Question
Given an
m x nboard of characters and a list of strings words, return all words on the board.Each word must be constructed from letters of sequentially adjacent cells, where adjacent cells are horizontally or vertically neighboring. The same letter cell may not be used more than once in a word.
Constraints:
m == board.lengthn == board[i].length1 <= m, n <= 12board[i][j] is a lowercase English letter.1 <= words.length <= 3 * 10^41 <= words[i].length <= 10words[i] consists of lowercase English letters.Example:
Input: board = [["o","a","a","n"],["e","t","a","e"],["i","h","k","r"],["i","f","l","v"]], words = ["oath","pea","eat","rain"] Output: ["eat","oath"]
class Solution {
private:
bool safe(int i, int j, vector<vector<bool>> &vis) {
return (i >= 0 && i < vis.size() && j >= 0 && j < vis[0].size() && !vis[i][j]);
}
void solve(vector<string> &ans, vector<vector<char>>& board, vector<vector<bool>> &vis, string &s,
int row, int col, int idx, int &flag){
if (!safe(row, col, vis) || board[row][col] != s[idx])
return;
if(idx+1==s.size()){
flag=1;
ans.push_back(s);
return;
}
vis[row][col] = true;
solve(ans, board,vis, s, row + 1, col, idx + 1,flag);
vis[row][col] = false;
if(flag==1) return;
vis[row][col] = true;
solve(ans, board,vis, s, row - 1, col, idx + 1,flag);
vis[row][col] = false;
if(flag==1) return;
vis[row][col] = true;
solve(ans, board,vis, s, row, col + 1, idx + 1,flag);
vis[row][col] = false;
if(flag==1) return;
vis[row][col] = true;
solve(ans, board,vis, s, row, col - 1, idx + 1,flag);
vis[row][col] = false;
if(flag==1) return;
return;
}
public:
vector<string> findWords(vector<vector<char>>& board, vector<string>& words) {
vector<string> ans;
vector<vector<bool>> vis(board.size(),vector<bool>(board[0].size(),0));
for(int i=0;i<words.size();i++){
int flag=0;
for(int j=0;j<board.size();j++){
for(int k=0;k<board[0].size();k++){
solve(ans,board,vis,words[i],j,k,0,flag);
if(flag==1) break;
}
if(flag==1) break;
}
}
return ans;
}
};
I am doing this question using backtracking as specified by the tag of the question.
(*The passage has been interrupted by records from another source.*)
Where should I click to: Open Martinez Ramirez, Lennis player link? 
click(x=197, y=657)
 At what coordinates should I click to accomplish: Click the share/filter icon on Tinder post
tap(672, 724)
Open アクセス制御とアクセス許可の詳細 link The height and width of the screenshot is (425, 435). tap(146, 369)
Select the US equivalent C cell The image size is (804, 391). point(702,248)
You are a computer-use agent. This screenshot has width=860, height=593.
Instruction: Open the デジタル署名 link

Although my code is giving correct answer , it is giving TLE for very large input. I have tried optimizing the code as much as i could. So i need your help further optimizing the same approach.
You can insert all the given words into a trie, and only continue searching along a path while the current string is a prefix of some word in the trie.
Sample implementation (based on your code, with some modifications):
struct TrieNode {
TrieNode* children[26]{};
bool wordEnd, found;
~TrieNode() {
for (auto n : children) delete n;
}
} *root;
void insert(const string& s) {
auto curr = root;
for (char c : s) {
c -= 'a';
if (!curr->children[c]) curr->children[c] = new TrieNode();
curr = curr->children[c];
}
curr->wordEnd = true;
}
class Solution {
private:
bool safe(int i, int j, vector<vector<bool>> &vis) {
return i >= 0 && i < vis.size() && j >= 0 && j < vis[0].size() && !vis[i][j];
}
void solve(vector<string> &ans, vector<vector<char>>& board, vector<vector<bool>> &vis, string& s, TrieNode* node, int row, int col){
if (!safe(row, col, vis) || !(node = node->children[board[row][col] - 'a'])) return;
s += board[row][col];
if (node->wordEnd && !node->found) node->found = true, ans.push_back(s);
vis[row][col] = true;
solve(ans, board, vis, s, node, row + 1, col);
solve(ans, board, vis, s, node, row - 1, col);
solve(ans, board, vis, s, node, row, col + 1);
solve(ans, board, vis, s, node, row, col - 1);
vis[row][col] = false;
s.pop_back();
}
public:
vector<string> findWords(vector<vector<char>>& board, vector<string>& words) {
root = new TrieNode();
for (const auto& word : words) insert(word);
vector<vector<bool>> vis(board.size(),vector<bool>(board[0].size(),0));
string curr;
vector<string> ans;
for (int i = 0; i < board.size(); i++) {
for (int j = 0; j < board[i].size(); j++) {
solve(ans, board, vis, curr, root, i, j);
}
}
delete root;
return ans;
}
};
Note that there is a faster trie implementation that does not perform dynamic memory allocation (using the problem constraints instead), but it is not necessary for this problem and tends to be harder to read.